Shigeru Miyamoto - creator of Zelda, Mario and countless other beloved video games - on his Pikmin film, the future of virtual reality, and Nintendo's 'boring' competition
When Shigeru Miyamoto, the creator of the Super Mario Bros. series of video-games, celebrated his 40th birthday, he put away unchildish things. He quit smoking and pachinko, a form of gambling game that combines the brightest, noisiest parts of pinball and fruit machines, took up swimming, and vowed to spend more time in his garden.
“I have never thought of games as a means of storytelling,” he says through a translator, “so while many people have approached me in the past and said ‘why don’t you make a movie?’, I had never been interested.”
“These younger game creators, they want to be recognised,” he sighs. “They want to tell stories that will touch people’s hearts. And while I understand that desire, the trend worries me. It should be the experience, that is touching. What I strive for is to make the person playing the game the director. All I do is help them feel that, by playing, they’re creating something that only they could create.”
“When you play a game, one moment you’re just controlling it and then suddenly you feel you’re in its world,” he says. “And that’s something you cannot experience through film or literature. It’s a completely unique experience.”
“What the other companies are doing makes business sense,” he says. “But it’s boring. The same games appear on every system. At Nintendo we want an environment where game creators can collaborate and think of ideas for games that could have never happened before.”
As to whether Nintendo are developing a more elegant version of the technology, his lips are presently sealed. “I have nothing to tell you about Nintendo’s involvement in virtual reality. We have nothing to announce yet,” he says.

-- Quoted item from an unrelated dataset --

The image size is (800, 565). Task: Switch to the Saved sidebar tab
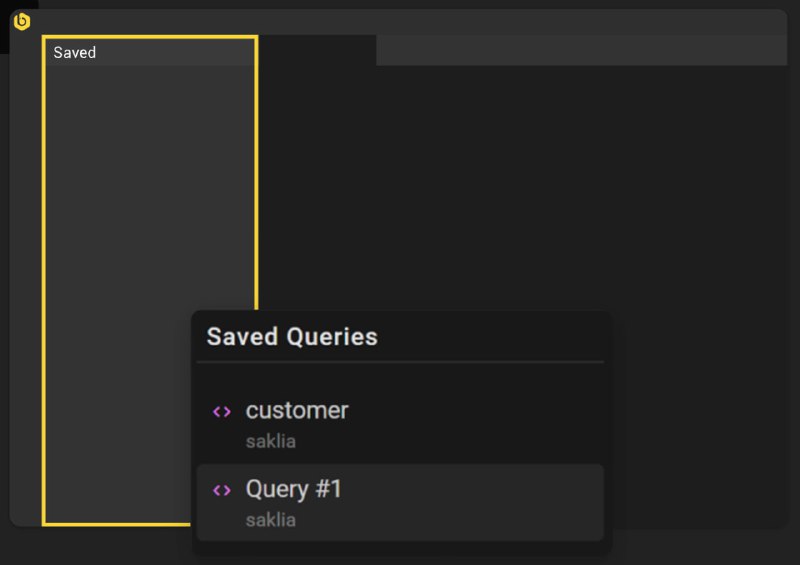[74, 53]
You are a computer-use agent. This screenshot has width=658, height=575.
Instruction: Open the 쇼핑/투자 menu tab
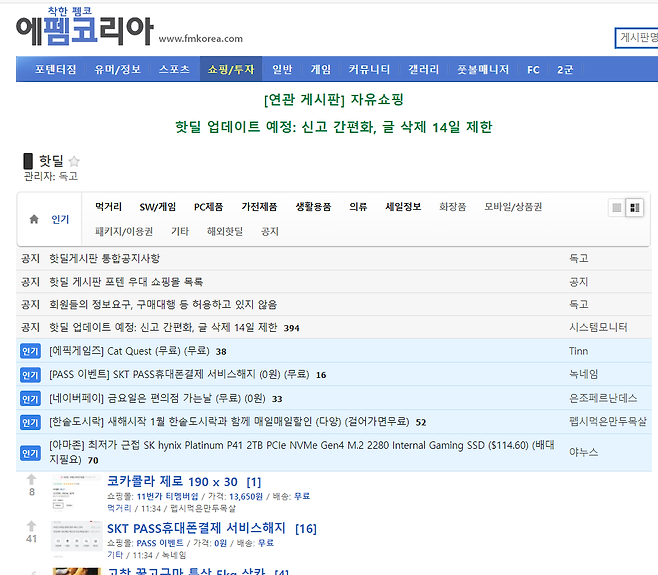[231, 70]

Our time is up, and we make our way to the Toho Cinema complex across the road, where Pikmin Short Movies premiere is taking place. The films are bright and sweet, with an Aardman-like sense of mischief: what’s most impressive is the ingenious way in which the abandoned digger is reimagined as a sprawling, three-dimensional landscape for adventure.
Afterwards, the assembled critics and journalists give the film a warm round of applause, but for Miyamoto, who takes to the stage, it’s clear that something is missing. “You were all very quiet,” he says. “I was hoping to hear more laughter.” Then his eyes scan the crowd, sitting with notebooks on laps, and he smiles to himself, having identified the problem. “Perhaps we needed more children here,” he says.